Jump Jets in the Jungle
One of the first expeditionary deployments for the RAF’s early Hawker Siddeley Harrier GR.1As was in 1975 when the Crown colony of Belize– the last continental possession of the United Kingdom in the Americas– was threatened by events in neighboring Guatemala. In response, a six-pack of Harriers from No. 1 Squadron was sent to Belize international airport at Ladyville in November 1975, from where they operated for six months before returning to Europe.
The half-dozen Harriers returned in July 1977, escorted from the UK with the support of ten Victor tankers, along with 1st Bn, Queen’s Regiment for ground support.
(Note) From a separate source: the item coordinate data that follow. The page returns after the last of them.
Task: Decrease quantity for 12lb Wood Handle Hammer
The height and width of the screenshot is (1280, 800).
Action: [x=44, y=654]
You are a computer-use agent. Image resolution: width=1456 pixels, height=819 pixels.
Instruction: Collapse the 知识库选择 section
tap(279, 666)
This, from the AP archive, shows Harrier hides at the time.
The Harriers would remain there for the next 16 years until 1993, first as HarDetBelize and then after 1980 as No. 1417 (Tactical Ground Attack) Flight RAF, upgrading to GR3s and GR5s over time. This occurred even as Belize gained its independence in 1981 and the Harrier had its baptism of fire the next year in the Falklands– also in the Americas.
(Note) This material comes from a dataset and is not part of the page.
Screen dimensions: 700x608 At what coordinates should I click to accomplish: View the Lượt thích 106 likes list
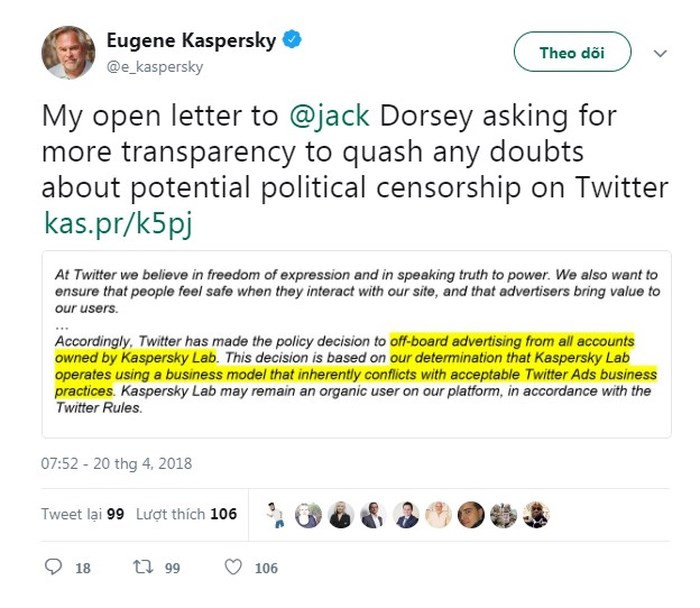point(187,514)
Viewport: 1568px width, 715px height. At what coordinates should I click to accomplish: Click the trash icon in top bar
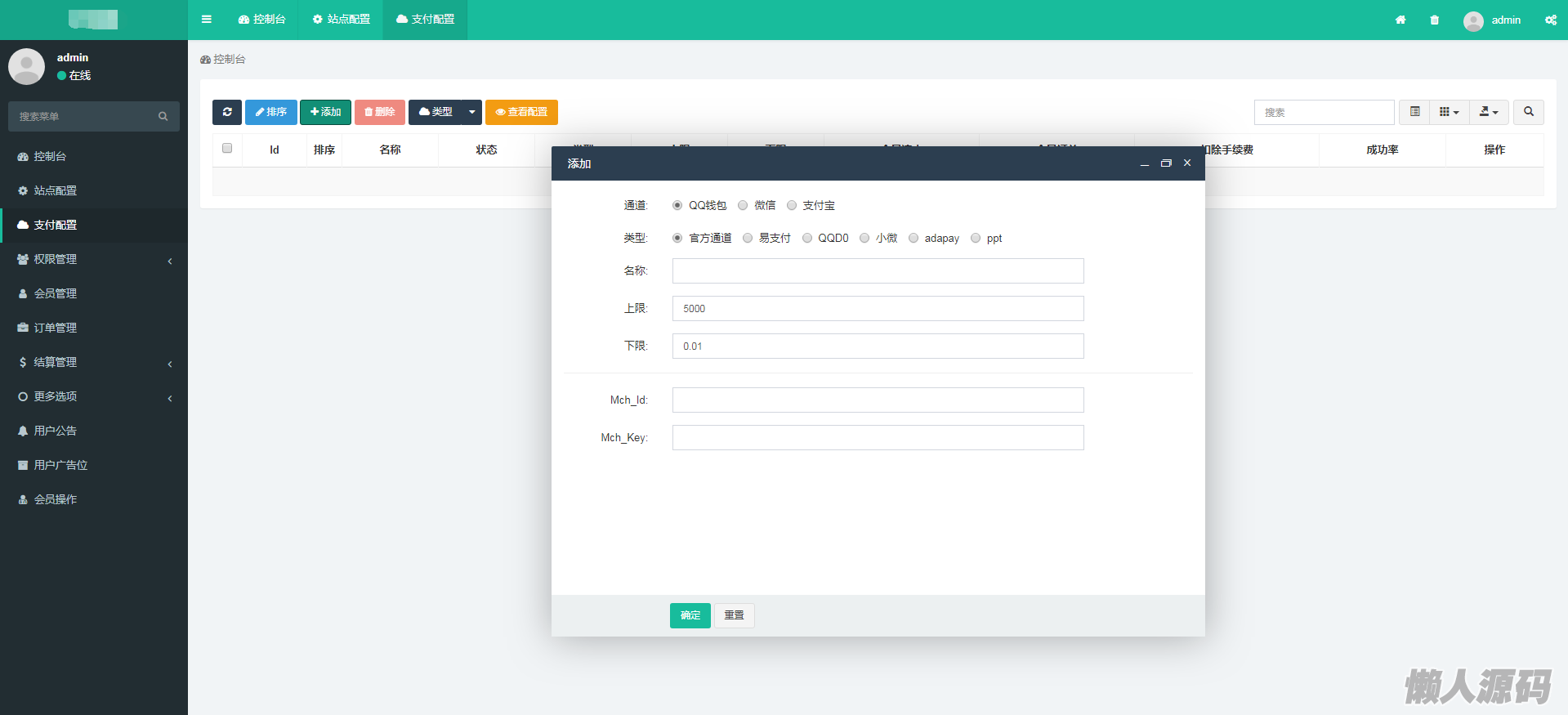pos(1434,20)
Six aircraft strong, the Belize Harriers would alternate locations between 10 prepared and dispersed camouflaged hides, numbered Alfa through Juliet in the NATO phonetic alphabet.
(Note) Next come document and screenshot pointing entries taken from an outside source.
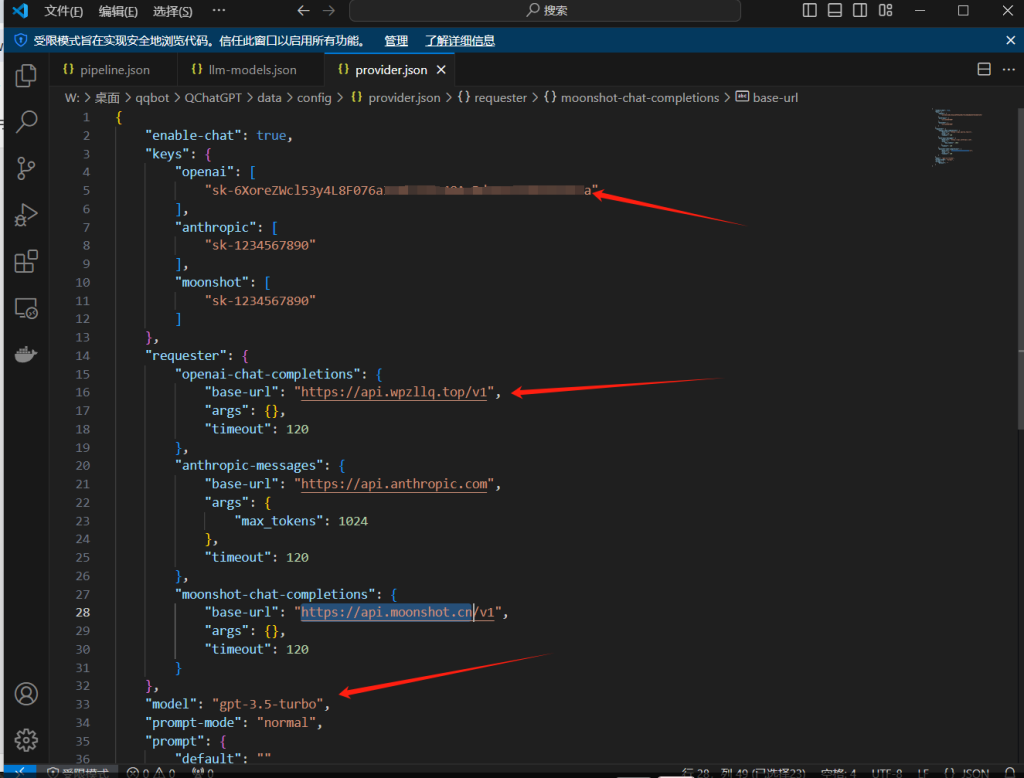Open the Extensions view
Viewport: 1024px width, 778px height.
[x=27, y=262]
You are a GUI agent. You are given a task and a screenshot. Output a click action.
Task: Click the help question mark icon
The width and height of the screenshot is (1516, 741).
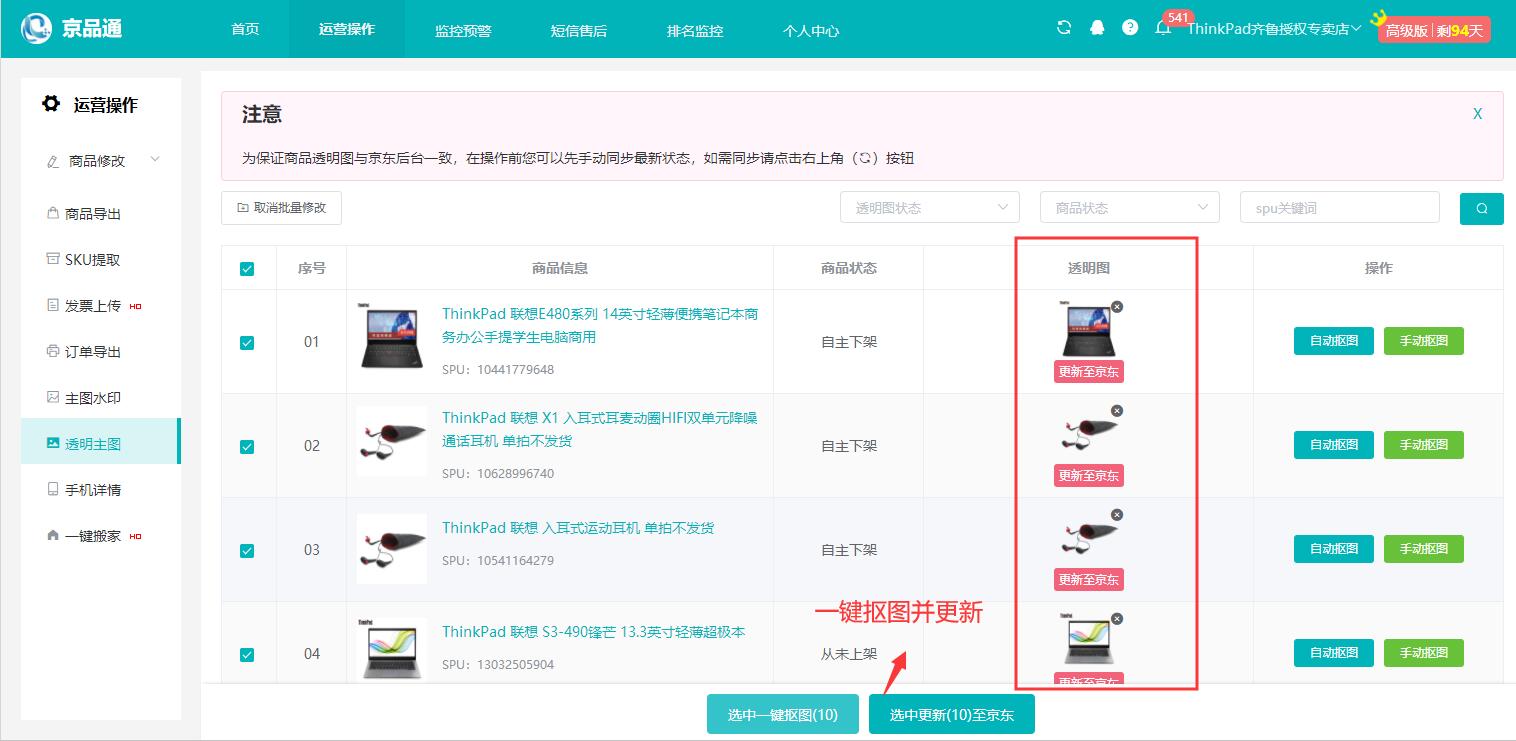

Two crashed while deployed to Belize while one, GR.3 No ZD669, endures there on display at Ladyville.
Speaking of jump jets on display, I was ecstatic to find possibly the best collection of Harriers in the world last week at Pima, where I saw just about the whole history of the type lined up.
They have an early Navy Hawker Siddeley XV-6A Kestrel (64-18264), USMC TAV-8A (Bu. No. 159382), a VMA-513 (USS Tarawa) marked USMC AV-8C (Bu. No. 159241), a Royal Navy FAA 899 Squadron-marked Sea Harrier FA.2 (ZH810), an RAF 233 Operational Conversion Unit-marked GR.5 (ZD353), and an RAF No. 4 Squadron-marked GR.3 (XV804).
All they are missing is a rare P.1127 prototype and an AV-8B, which may be changed once the Marines retire the type.